Scope: Trimethylamine-N-oxide (TMAO), a metabolite linked to the gut microbiota, is associated with excess risk of heart disease. We hypothesized that (i) TMAO response to animal source foods would vary among healthy men and (ii) this response would be modified by their gut microbiome.
Methods and results: A crossover feeding trial in healthy young men (n = 40) was conducted with meals containing TMAO (fish), its dietary precursors, choline (eggs) and carnitine (beef), and a fruit control. Fish yielded higher circulating and urinary concentrations of TMAO (46-62 times; p < 0.0001), trimethylamine (8-14 times; p < 0.0001), and dimethylamine (4-6-times; P<0.0001) than eggs, beef, or the fruit control. Circulating TMAO concentrations were increased within 15 min of fish consumption, suggesting that dietary TMAO can be absorbed without processing by gut microbes. Analysis of 16S rRNA genes indicated that high-TMAO producers (≥20% increase in urinary TMAO in response to eggs and beef) had more Firmicutes than Bacteroidetes (p = 0.04) and less gut microbiota diversity (p = 0.03).

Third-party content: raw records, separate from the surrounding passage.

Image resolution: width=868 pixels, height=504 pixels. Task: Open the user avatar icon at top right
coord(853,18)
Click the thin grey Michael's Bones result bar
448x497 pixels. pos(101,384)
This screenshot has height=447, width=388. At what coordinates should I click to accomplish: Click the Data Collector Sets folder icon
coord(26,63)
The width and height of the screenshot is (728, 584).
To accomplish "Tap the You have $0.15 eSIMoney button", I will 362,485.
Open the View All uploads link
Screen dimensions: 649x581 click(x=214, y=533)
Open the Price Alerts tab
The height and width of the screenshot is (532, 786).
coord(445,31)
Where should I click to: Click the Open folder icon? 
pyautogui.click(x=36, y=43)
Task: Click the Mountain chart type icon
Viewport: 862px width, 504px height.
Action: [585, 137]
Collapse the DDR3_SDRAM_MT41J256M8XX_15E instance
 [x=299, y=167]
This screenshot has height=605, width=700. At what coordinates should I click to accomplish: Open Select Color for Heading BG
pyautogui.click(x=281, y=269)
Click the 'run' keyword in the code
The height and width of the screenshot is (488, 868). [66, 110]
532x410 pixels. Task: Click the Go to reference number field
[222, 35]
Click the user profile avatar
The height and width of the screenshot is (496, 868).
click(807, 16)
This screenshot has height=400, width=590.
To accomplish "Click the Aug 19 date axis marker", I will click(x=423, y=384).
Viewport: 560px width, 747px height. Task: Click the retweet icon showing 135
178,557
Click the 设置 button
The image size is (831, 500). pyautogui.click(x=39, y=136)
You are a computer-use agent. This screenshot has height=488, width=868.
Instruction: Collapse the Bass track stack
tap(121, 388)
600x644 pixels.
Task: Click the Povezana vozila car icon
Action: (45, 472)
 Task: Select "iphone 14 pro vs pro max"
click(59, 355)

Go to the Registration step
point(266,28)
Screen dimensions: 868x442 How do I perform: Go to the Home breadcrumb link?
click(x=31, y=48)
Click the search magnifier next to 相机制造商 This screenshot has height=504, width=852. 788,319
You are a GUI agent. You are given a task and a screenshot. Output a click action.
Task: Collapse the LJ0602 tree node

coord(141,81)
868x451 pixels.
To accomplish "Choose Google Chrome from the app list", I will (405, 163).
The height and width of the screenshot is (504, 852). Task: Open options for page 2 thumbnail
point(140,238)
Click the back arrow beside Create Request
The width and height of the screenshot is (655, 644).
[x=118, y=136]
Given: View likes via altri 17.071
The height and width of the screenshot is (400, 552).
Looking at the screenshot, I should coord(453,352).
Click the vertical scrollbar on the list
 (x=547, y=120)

Conclusion: Consumption of fish yielded substantially greater increases in circulating TMAO than eggs or beef. The higher Firmicutes to Bacteroidetes enrichment among men exhibiting a greater response to dietary TMAO precursor intake indicates that TMAO production is a function of individual differences in the gut microbiome.
Keywords: Dietary precursor intake; Gut microbiota; Human; Metabolism; Trimethylamine-N-oxide.